INPUT:
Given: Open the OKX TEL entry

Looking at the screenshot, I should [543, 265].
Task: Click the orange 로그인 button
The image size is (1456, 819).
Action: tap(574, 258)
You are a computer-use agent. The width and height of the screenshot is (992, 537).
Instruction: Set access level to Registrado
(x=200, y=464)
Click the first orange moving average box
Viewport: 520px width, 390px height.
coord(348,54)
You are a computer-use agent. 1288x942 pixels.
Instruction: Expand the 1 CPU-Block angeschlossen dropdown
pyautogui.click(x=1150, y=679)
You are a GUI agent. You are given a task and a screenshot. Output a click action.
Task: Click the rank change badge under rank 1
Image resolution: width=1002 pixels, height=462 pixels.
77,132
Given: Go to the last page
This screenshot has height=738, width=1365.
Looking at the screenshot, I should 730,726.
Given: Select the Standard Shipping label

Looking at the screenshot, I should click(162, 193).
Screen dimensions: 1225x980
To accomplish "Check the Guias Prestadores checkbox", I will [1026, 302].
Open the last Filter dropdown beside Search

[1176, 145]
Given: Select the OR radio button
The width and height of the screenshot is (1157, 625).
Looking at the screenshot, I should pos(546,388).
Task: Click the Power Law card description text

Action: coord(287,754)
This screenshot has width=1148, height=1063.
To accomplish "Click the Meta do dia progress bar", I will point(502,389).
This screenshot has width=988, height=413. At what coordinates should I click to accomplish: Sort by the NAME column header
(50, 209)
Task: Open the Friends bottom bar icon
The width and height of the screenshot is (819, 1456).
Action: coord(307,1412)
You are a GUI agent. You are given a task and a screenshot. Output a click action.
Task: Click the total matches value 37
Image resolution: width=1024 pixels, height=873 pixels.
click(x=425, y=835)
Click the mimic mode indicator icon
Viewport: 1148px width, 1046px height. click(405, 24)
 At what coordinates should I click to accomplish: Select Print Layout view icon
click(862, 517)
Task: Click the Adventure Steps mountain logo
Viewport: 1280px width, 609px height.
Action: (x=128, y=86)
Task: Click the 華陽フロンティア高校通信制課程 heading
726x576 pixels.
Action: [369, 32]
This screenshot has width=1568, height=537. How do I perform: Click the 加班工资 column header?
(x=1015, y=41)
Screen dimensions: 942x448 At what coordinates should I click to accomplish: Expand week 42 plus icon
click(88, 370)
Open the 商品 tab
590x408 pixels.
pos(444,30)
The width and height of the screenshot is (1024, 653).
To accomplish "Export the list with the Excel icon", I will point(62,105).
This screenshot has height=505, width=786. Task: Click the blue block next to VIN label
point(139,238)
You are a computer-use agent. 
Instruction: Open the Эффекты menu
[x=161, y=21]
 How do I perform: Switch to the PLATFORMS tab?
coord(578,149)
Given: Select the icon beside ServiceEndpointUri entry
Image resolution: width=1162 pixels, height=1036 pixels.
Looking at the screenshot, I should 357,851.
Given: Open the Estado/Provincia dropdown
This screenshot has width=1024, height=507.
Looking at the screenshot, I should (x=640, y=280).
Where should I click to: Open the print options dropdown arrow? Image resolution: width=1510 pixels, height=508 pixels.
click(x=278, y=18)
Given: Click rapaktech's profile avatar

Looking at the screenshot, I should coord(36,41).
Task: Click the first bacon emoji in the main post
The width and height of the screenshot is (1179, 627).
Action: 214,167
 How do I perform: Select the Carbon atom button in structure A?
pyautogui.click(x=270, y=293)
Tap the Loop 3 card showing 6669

EXERCISE:
Determine the number of lines in these entries that contain the word "agent", and write only that number.

YOUR RESPONSE:
5